The code of honour was to forbid a lot of things that had been very common in the school. Lying, cheating over bargains, telling tales, bragging, bad language, and what the code called “conduct unbecoming schoolfellows and gentlemen.” There were a lot of rules in it, too, about clean nails, and shirts, and collars and socks, and things of that sort. If any boy refused to agree to it, he had to fight with Thomas Johnson.
There could not have been a better person than Rupert to make a code of honour. We have always been taught that honour was the watch-word of our family—dearer than anything that could be gained or lost, very much dearer than mere life. The motto of our arms came from an ancestor who lost the favour of the King by refusing to do something against his conscience for which he would have been rewarded. It is “Honour before honours.”

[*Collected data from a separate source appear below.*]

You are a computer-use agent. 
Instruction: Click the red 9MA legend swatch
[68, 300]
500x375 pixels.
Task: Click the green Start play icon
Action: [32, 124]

I can just remember the man, with iron-grey hair and gold spectacles, who came to our house after my father’s death. I think he was a lawyer. He took lots of snuff, so that Henrietta sneezed when he kissed her, which made her very angry. He put Rupert and me in front of him, to see which of us was most like my father, and I can recall the big pinch of snuff he took, and the sound of his voice saying “Be like your father, boys! He was as good as he was gallant. And there never lived a more honourable gentleman.”
Every one said the same. We were very proud of it, and always boasted about our father to the new nursemaids, or any other suitable hearer. I was a good deal annoyed by one little maid, who when I told her, over our nursery tea, that my father had been the most honourable of men, began to cry about her father, who was dead too, and said he was “just the same; for in the one and twenty years he kept a public-house, he never put so much as a pinch of salt into the beer, nor even a gill of water, unless it was in the evening at fair-time, when the only way to keep the men from fighting was to give them their liquor so that it could not do them much harm.” I was very much offended by the comparison of my father, who was an officer and a gentleman of rank, with her father, who was a village publican; but I should like to say, that I think now that I was wrong and Jane was right. If her father gave up profit for principle, he was like my father, and like the ancestor we get the motto from, and like every other honourable man, of any rank or any trade.
Every time I boasted in the nursery of my father being so honourable, I always finished my saying, that that was why he had the word Honourable before his name, as men in old times used to be called “the Good” or “the Lion Heart.” The nursemaids quite believed it, and I believed it myself, till the first week I went to school.
It makes me hot all over to remember what I suffered that week, and for long, afterwards. But I think it cured me of bragging, which is a mean ungentlemanly habit, and of telling everybody everything about myself and my relations, which is very weak-minded.